Btw, OpenCLTypeExtMap and OpenCLTypeDeclMap don't have to be serialized?

test/Parser/opencl-atomics-cl20.cl
51 ↗(On Diff #70738)

The spec says:
"If the device address space is 64-bits, the data types atomic_intptr_t, atomic_uintptr_t,
atomic_size_t and atomic_ptrdiff_t are supported if the cl_khr_int64_base_atomics and
cl_khr_int64_extended_atomics extensions are supported."

This seems to be the same as long and double?

yaxunl marked 6 inline comments as done.Dec 14 2016, 2:17 PM
yaxunl added inline comments.
lib/Serialization/ASTReader.cpp
3167 ↗(On Diff #81142)

Yes. I will add it.

test/Parser/opencl-atomics-cl20.cl
51 ↗(On Diff #70738)

Yes.

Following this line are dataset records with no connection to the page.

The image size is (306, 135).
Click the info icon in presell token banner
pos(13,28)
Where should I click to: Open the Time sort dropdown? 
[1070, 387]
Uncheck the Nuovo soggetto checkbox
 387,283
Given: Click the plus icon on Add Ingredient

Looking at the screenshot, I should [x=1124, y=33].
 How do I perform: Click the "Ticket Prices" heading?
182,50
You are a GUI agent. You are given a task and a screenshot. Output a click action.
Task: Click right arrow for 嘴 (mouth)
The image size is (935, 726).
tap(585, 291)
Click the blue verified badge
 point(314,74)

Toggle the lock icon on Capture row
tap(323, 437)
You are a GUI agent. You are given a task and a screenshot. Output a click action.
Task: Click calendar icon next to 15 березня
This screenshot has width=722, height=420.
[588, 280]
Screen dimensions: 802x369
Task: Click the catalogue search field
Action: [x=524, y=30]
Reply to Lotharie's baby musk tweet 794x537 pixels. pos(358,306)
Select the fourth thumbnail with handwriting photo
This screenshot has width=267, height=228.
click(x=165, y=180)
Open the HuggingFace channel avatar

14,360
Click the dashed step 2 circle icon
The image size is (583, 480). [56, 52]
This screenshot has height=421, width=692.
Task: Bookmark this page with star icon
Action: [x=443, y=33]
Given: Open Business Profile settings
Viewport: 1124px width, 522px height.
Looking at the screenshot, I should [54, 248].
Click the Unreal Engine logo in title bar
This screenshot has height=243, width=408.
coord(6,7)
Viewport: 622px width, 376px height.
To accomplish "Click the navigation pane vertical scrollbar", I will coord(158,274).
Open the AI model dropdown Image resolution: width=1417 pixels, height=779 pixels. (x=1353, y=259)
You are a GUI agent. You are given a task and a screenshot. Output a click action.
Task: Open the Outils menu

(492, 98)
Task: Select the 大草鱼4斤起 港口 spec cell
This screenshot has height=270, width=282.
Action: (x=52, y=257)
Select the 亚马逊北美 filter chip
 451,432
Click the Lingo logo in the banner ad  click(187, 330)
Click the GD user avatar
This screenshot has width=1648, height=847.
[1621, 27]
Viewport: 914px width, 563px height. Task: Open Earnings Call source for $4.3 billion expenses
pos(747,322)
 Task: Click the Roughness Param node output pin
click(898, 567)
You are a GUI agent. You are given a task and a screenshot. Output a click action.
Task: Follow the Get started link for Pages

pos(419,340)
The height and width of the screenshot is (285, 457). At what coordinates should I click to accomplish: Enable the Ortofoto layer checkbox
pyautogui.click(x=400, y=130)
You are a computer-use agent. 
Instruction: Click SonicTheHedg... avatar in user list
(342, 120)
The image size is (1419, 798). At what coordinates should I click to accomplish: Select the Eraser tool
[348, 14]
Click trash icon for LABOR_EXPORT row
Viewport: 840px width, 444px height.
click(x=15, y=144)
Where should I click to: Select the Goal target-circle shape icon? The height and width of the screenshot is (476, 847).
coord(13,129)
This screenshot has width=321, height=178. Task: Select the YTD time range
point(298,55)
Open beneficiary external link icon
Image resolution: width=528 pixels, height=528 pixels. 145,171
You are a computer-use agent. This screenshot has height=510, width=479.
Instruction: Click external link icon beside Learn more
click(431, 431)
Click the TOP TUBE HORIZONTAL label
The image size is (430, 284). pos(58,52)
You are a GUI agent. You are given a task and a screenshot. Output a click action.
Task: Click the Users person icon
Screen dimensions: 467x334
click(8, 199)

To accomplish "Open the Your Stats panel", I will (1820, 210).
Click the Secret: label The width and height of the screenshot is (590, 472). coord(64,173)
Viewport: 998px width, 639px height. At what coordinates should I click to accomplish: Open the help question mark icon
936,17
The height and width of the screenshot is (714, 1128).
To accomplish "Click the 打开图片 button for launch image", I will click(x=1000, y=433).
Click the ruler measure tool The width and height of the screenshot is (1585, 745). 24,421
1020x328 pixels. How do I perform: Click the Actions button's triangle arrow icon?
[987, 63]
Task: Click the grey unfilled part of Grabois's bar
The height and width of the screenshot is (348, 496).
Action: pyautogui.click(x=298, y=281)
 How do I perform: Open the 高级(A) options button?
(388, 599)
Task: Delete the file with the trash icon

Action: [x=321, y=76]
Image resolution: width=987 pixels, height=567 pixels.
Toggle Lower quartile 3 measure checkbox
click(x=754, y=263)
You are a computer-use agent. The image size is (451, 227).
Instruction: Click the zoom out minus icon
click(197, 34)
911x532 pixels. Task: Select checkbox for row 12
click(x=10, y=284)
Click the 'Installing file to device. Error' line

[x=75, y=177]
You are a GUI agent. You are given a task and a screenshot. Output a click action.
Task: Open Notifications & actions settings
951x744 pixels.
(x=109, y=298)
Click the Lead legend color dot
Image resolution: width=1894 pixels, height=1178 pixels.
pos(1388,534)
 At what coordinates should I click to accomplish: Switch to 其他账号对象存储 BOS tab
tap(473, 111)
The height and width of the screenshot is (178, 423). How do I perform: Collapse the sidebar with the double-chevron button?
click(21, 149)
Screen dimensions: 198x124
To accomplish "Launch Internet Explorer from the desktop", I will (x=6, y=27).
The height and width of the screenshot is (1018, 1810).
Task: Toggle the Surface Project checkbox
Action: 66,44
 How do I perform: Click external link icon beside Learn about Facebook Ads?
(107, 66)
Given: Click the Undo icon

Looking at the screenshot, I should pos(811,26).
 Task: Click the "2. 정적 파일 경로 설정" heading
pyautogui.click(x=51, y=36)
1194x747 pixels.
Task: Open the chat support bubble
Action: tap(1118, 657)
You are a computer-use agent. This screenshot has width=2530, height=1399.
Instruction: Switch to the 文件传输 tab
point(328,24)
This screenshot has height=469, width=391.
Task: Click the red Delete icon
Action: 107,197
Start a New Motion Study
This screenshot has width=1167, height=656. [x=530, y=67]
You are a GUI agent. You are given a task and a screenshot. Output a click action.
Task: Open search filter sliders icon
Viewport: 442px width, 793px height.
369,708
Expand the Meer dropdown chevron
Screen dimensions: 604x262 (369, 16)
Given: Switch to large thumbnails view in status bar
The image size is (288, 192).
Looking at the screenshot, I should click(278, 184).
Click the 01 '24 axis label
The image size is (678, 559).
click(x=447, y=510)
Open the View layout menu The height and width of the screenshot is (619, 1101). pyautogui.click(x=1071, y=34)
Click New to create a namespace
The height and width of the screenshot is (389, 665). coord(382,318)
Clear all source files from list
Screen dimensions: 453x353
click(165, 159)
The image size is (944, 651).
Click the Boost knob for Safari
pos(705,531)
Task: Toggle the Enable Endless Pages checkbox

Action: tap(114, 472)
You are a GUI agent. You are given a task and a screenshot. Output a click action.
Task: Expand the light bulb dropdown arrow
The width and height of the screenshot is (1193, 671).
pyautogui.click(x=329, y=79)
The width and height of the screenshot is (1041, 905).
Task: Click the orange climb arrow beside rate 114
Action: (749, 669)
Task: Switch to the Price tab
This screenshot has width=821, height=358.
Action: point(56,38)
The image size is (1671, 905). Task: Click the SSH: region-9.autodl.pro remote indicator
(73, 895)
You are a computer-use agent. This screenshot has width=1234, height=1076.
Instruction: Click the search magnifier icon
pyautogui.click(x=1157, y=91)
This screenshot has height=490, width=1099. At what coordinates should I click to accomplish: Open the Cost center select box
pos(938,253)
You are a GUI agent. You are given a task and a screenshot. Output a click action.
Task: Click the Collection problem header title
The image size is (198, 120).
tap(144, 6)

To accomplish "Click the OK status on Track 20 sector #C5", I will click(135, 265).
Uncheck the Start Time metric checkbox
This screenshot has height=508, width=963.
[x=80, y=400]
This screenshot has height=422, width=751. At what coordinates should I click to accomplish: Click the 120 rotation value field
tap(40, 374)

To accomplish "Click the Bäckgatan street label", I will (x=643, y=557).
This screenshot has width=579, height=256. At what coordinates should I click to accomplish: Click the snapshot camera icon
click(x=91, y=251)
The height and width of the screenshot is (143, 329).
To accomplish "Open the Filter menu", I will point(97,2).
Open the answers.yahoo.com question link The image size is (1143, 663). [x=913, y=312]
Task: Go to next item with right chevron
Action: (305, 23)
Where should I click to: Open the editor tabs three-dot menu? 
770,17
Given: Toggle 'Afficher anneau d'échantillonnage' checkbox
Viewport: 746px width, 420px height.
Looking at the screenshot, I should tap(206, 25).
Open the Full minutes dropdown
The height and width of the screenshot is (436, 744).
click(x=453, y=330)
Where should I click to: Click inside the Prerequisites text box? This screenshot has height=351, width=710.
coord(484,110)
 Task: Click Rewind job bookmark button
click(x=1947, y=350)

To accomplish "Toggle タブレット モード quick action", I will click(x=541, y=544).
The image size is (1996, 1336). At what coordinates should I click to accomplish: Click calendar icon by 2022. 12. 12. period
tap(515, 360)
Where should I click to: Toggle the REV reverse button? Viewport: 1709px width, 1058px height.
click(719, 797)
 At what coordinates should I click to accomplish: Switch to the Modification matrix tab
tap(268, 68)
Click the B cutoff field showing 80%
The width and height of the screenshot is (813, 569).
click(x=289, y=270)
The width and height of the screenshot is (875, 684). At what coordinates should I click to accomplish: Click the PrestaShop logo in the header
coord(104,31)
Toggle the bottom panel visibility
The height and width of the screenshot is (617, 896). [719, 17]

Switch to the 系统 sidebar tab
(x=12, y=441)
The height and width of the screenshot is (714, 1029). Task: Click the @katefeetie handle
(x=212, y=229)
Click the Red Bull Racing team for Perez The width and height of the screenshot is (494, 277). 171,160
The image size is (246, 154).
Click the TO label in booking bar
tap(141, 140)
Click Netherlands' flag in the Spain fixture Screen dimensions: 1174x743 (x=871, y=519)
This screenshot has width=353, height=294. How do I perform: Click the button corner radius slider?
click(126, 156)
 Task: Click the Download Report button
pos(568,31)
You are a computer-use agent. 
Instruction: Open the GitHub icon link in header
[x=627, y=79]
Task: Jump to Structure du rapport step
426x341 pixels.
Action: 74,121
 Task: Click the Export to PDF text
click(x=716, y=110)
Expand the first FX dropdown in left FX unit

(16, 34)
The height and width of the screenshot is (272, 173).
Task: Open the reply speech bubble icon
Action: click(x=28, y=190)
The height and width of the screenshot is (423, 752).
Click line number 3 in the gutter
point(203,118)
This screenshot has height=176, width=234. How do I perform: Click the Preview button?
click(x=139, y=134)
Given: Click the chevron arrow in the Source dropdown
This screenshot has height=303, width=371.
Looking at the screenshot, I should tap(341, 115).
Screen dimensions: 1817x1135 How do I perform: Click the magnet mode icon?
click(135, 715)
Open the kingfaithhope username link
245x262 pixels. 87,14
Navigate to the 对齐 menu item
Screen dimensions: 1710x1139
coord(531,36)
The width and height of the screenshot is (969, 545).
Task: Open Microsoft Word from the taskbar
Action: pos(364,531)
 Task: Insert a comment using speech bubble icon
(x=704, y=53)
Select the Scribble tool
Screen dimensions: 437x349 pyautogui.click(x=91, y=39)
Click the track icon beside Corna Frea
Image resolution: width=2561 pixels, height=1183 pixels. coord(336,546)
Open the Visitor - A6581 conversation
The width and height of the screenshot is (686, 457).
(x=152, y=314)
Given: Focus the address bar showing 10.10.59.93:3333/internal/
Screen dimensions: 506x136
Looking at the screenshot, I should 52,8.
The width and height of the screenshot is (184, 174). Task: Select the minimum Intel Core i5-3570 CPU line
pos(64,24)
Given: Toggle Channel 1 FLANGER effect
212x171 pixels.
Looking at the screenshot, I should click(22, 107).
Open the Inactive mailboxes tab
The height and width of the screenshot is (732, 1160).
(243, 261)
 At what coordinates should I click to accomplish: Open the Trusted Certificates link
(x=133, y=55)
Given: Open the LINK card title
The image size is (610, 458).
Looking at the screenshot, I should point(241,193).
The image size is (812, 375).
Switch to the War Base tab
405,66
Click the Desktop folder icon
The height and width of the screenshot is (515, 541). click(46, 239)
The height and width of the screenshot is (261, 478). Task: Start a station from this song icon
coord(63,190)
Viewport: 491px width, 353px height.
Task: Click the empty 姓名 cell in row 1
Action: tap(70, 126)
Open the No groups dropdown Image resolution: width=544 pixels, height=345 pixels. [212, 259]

Use of long and double were correctly diagnosed if the corresponding extension was disabled but size_t/intptr_t/uintptr_t/ptrdiff_t was not. This patch fixes that.

yaxunl updated this revision to Diff 81471.Dec 14 2016, 2:21 PM
yaxunl marked 2 inline comments as done.

Added serialisation of types and declarations associated with extensions.
Brought the patch up to date.

Anastasia accepted this revision.Dec 16 2016, 6:44 AM
Anastasia edited edge metadata.

LGTM! Small nitpicks below can be done before committing. Also it would be nice to double check the compile time is still fine after the last rebase.

Thanks!

include/clang/Basic/OpenCLOptions.h
28 ↗(On Diff #81471)

Options -> Option

43 ↗(On Diff #81471)

Did you mean "and (optional) core feature?"

test/SemaOpenCL/extension-begin.cl
5 ↗(On Diff #81471)

Do we need -DHEADER_ONLY here?

This revision is now accepted and ready to land.Dec 16 2016, 6:44 AM
yaxunl marked 3 inline comments as done.Dec 16 2016, 10:45 AM

LGTM! Small nitpicks below can be done before committing. Also it would be nice to double check the compile time is still fine after the last rebase.

Thanks. I did the measurement again and did not see significant difference in compilation time before/after this change.

include/clang/Basic/OpenCLOptions.h
43 ↗(On Diff #81471)

My understanding is that once an extension becomes an (optional) core feature, it is no longer called an extension. So for for a specific OpenCL version, \p Ext is either is an extension, or an (optional) core feature. However this wording may be confusing. How about rewording as

Is supported as either an extension or an (optional) core feature for OpenCL version \p CLVer

test/SemaOpenCL/extension-begin.cl
5 ↗(On Diff #81471)

I will remove it.

This revision was automatically updated to reflect the committed changes.
yaxunl marked 2 inline comments as done.